• [EXERCISE OBJECTIVE]:
Edit the passage on Luhmann from "When I first" to "thinking of me.", replacing "astonished" with "amazed".

• [DOCUMENT SEGMENT]:
When I first read Luhmann’s Art as A Social System, I was astonished. I often had the impression that he was describing my own work. Later, after pondering it for a while, I realized he was actually describing the work of Robert Smithson. But then, I further realized, to work with the frame is exactly what I had learned from Smithson anyway, but it was so long ago that it was not exactly at the forefront of my mind. For me, Luhmann was a confirmation of the deep history of my own work, but of course he didn’t have Smithson in mind any more than he was thinking of me.

The strength of Luhmann’s work is its abstractness, the way that it reaches for a general truth. But that is also its weakness. From the point of view of art, any such general theory must be weak because the proper concern of art is the concrete particular. And both criticism and art history must start from the concrete features of particular works. After we admit the justice of Luhamnn’s characterization of art as a system, what else is there to learn, or even to say? So I try to read Luhmann the way I read Adorno, with the understanding that though we are floating on a level far above the real world of art, some connecting filaments are implied; they have to be traced by the reader. Actually, with Luhamnn I’m not sure if this is the case. His theory may not, and probably does not, come out of any experience of art itself, so it remains to be determined exactly what are the consequences of the fact that he got it right. In a word, to be useful, Luhmann’s ideas have to be grounded in specific practices.

(Pointing data for screenshots)
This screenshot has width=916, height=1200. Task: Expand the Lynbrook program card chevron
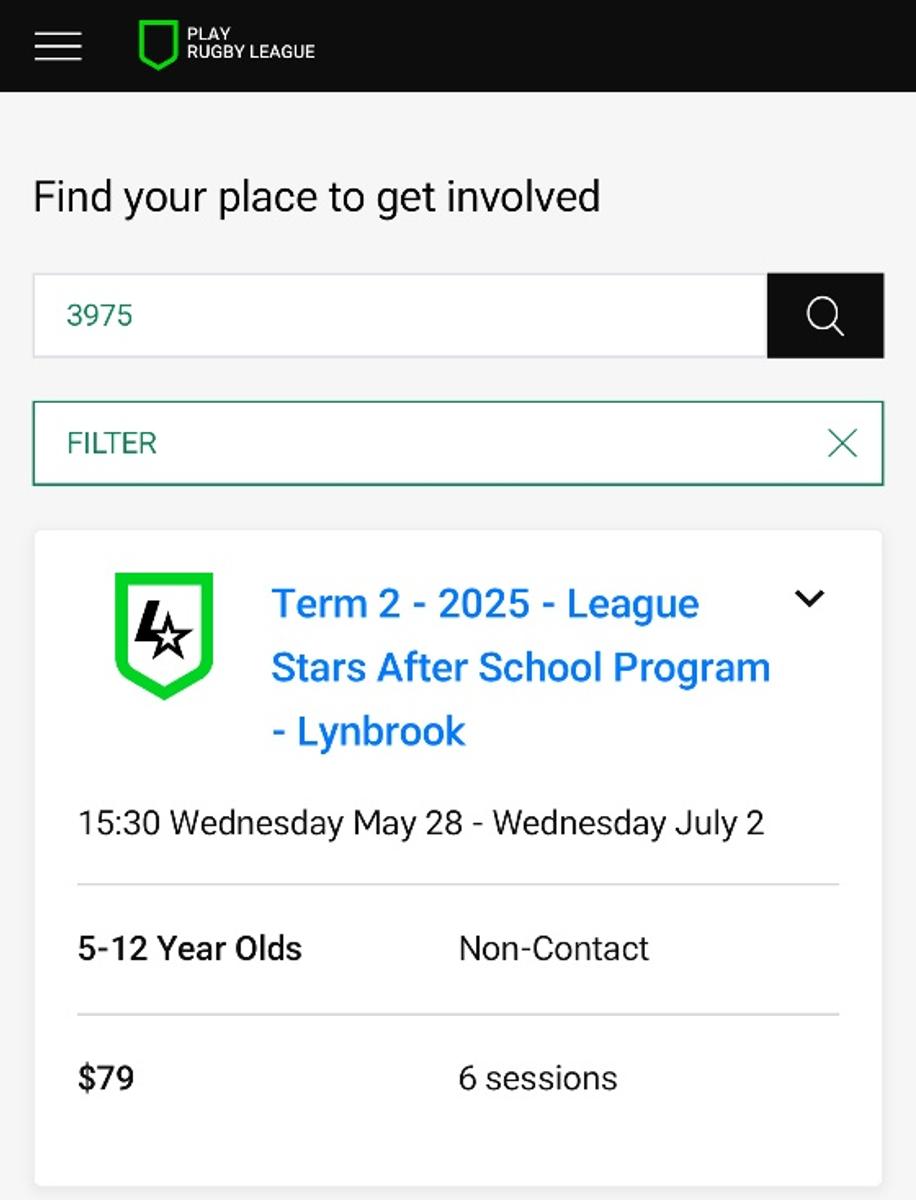point(809,598)
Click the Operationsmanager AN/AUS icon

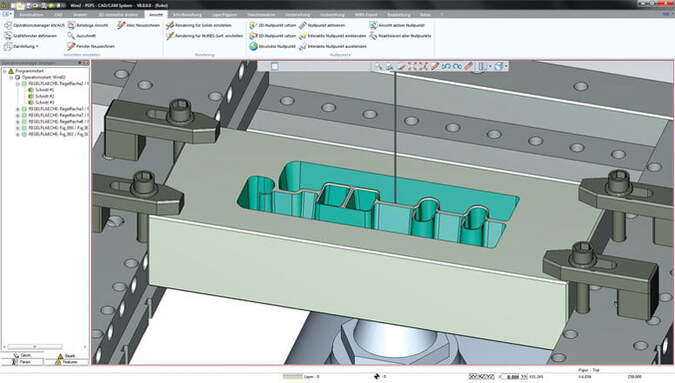pos(8,25)
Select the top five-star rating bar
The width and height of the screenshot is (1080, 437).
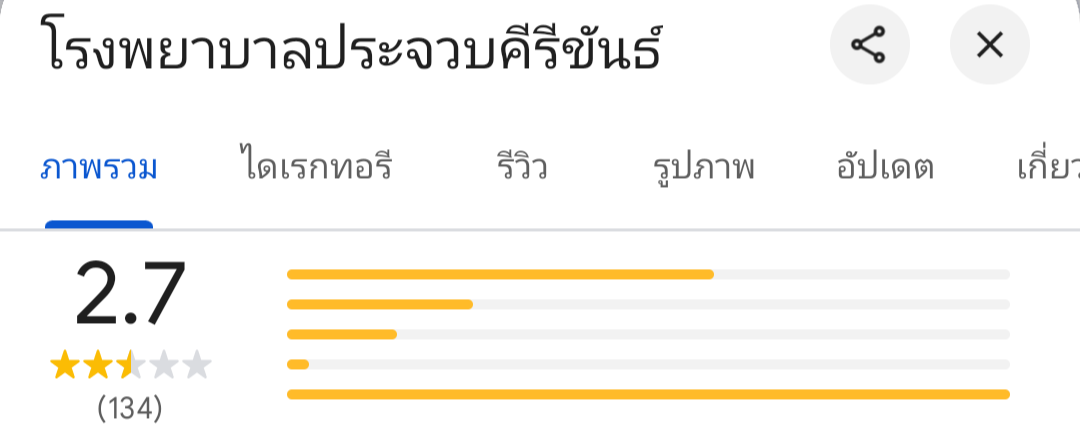point(648,274)
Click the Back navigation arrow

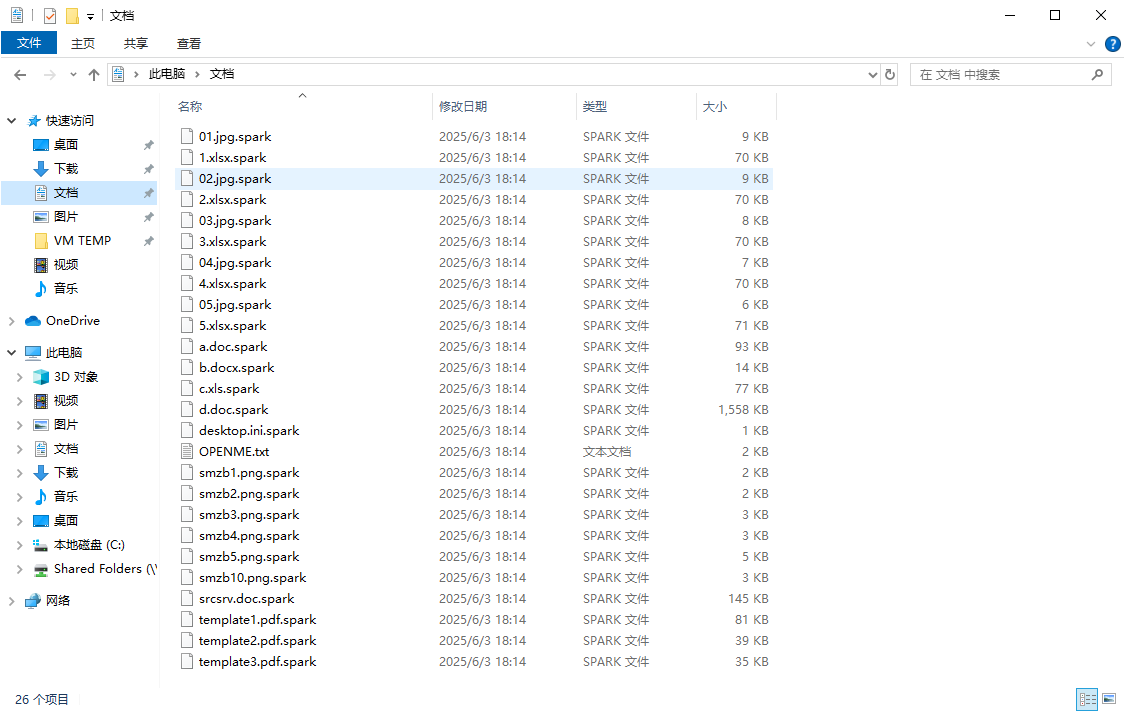(x=20, y=75)
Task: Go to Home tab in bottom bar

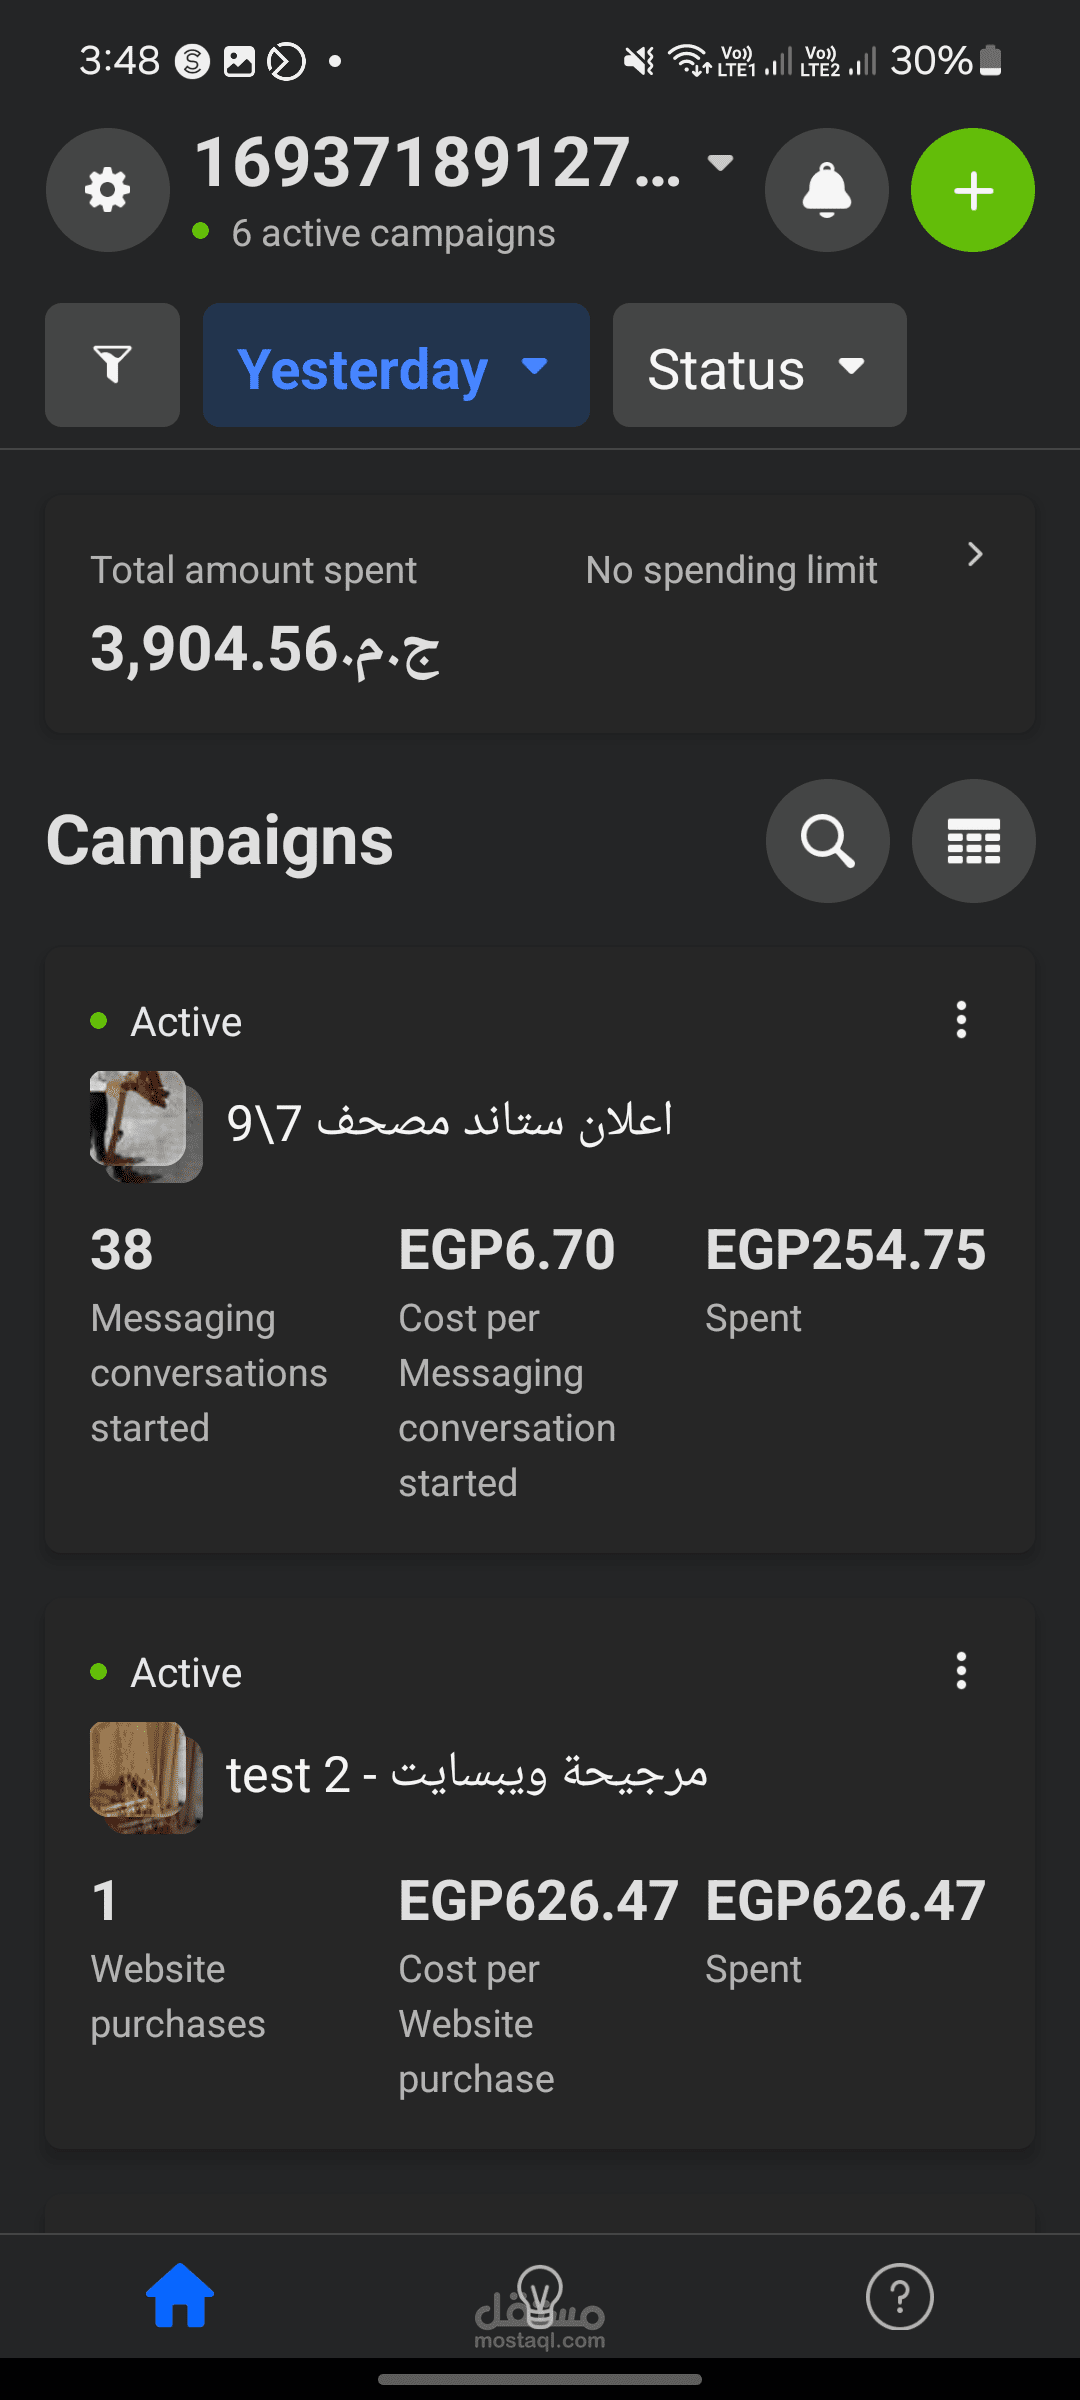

• [EXPECTED OUTPUT]:
When I first read Luhmann’s Art as A Social System, I was amazed. I often had the impression that he was describing my own work. Later, after pondering it for a while, I realized he was actually describing the work of Robert Smithson. But then, I further realized, to work with the frame is exactly what I had learned from Smithson anyway, but it was so long ago that it was not exactly at the forefront of my mind. For me, Luhmann was a confirmation of the deep history of my own work, but of course he didn’t have Smithson in mind any more than he was thinking of me.